[Start of Attachment]

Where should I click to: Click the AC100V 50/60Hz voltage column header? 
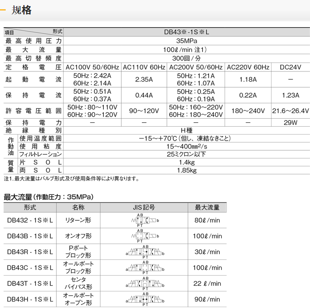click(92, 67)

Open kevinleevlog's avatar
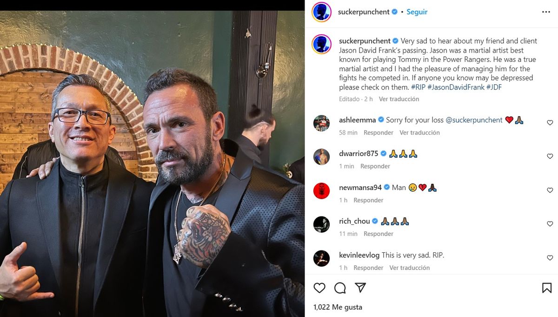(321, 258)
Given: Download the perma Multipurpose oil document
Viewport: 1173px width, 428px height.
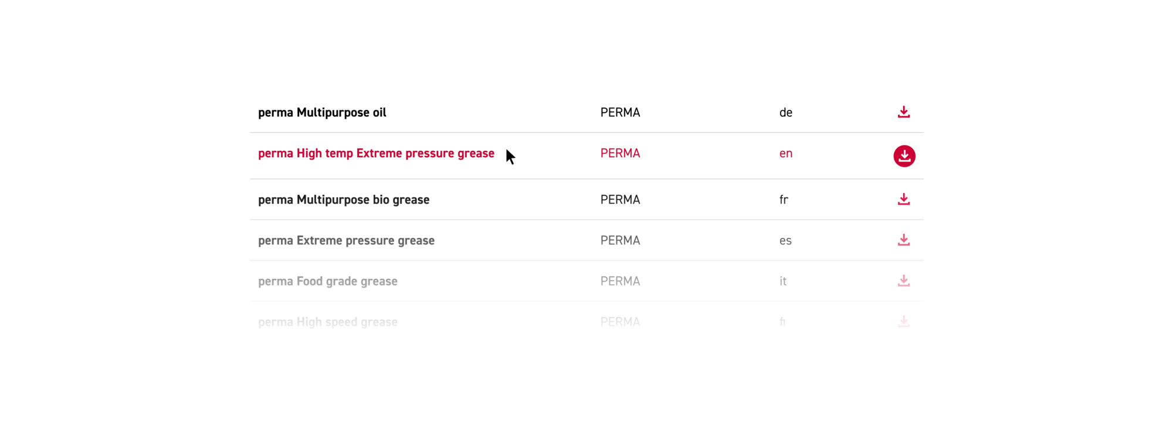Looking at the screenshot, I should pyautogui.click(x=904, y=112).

[End of Attachment]

Please reproduce each entry exactly as given and omit the pictures.

# [Your response]
Where should I click to: Click the AC100V 50/60Hz voltage column header? 
click(92, 67)

Open kevinleevlog's avatar
(321, 258)
Given: Download the perma Multipurpose oil document
Viewport: 1173px width, 428px height.
Looking at the screenshot, I should pyautogui.click(x=904, y=112).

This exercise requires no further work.